The AJ100 practice eventually ended 2019 with a pre-tax profit of £264,000 – 65 per cent lower than its £756,881 profit in the previous year – after a late surge caused by ‘pent-up demand in the market’.
But it admitted in its accounts for the year ending 31 December 2019: ‘It wasn’t until the fourth quarter of 2019 that we saw an upturn in business activity and a return to profitable operation.’
The practice blamed the political and economic uncertainty generated by Brexit for the ‘challenging trading conditions’ in the first part of last year.
Stride Treglown said that clients in both the public and private sectors had delayed making the large capital investment decisions that it relied on to maintain workflow, resulting in turnover dropping to £21.6 million, down 11 per cent from the £24.3 million posted the previous year.
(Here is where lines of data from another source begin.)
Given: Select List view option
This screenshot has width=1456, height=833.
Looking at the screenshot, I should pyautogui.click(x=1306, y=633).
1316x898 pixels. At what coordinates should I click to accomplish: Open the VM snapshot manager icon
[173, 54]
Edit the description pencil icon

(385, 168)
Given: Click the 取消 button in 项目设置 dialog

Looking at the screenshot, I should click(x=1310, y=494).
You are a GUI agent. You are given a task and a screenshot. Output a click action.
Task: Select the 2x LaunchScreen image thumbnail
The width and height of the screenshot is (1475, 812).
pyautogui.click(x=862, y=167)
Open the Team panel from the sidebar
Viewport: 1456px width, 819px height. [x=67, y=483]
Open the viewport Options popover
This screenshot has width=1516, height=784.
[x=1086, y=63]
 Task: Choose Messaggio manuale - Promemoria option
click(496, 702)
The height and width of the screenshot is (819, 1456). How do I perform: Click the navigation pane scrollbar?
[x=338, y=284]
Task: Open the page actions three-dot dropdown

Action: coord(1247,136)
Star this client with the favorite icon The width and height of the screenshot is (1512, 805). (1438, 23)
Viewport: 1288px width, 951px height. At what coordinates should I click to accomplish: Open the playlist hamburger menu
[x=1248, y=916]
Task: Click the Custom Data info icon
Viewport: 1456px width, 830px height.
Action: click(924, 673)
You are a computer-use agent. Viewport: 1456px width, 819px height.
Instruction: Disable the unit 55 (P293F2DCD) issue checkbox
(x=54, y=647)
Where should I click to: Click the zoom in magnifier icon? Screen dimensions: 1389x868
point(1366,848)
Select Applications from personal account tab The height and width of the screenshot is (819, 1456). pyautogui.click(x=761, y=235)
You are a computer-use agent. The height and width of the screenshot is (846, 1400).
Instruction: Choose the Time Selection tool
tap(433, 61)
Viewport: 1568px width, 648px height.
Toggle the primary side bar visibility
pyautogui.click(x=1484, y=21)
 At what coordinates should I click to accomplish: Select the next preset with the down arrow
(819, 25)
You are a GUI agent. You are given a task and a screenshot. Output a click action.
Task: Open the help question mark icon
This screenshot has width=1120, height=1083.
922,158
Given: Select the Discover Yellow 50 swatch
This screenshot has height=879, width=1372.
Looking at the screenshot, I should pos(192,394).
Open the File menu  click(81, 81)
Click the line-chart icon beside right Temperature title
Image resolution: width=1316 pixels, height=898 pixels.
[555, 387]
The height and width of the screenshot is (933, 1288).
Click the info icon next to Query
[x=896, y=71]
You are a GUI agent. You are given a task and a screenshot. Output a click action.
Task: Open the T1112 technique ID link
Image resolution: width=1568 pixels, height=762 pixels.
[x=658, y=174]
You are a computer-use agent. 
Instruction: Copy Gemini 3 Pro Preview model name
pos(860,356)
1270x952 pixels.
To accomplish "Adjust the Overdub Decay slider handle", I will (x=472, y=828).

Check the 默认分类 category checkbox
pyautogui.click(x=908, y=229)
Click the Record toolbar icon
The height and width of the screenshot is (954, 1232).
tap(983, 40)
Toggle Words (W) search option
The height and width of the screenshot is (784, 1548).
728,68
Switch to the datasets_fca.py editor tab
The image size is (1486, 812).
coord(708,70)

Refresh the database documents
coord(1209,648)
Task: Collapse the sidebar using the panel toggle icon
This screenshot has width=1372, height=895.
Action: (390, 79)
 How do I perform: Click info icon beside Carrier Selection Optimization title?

The company went onto say that ‘close monitoring of fee forecasts against resources during the first two quarters of 2019 proved vital’, adding that it was forced to slash the amount it was spending on staff.
‘The majority of these savings were achieved by voluntary means, [which] meant that we were able to keep the cost and disruption associated with making staff compulsorily redundant to a minimum,’ the group said in a strategic report accompanying its accounts.
Looking forward, Stride Treglown said that its expertise in healthcare buildings was ‘particularly valuable at the time of – and also in the aftermath of – a medically induced crisis such as Covid-19’.
The practice was brought into design an NHS Nightingale hospital in a former Homebase superstore in Exeter in April.
However, Stride Treglown said it was watching debt profiles of major contractor clients, which it considered to be of ‘key importance to our financial stability’.
The practice employed an average of 330 architects during 2019, the same amount as 2018 – although its employee costs were down by £447,000.
The practice has been contacted for comment.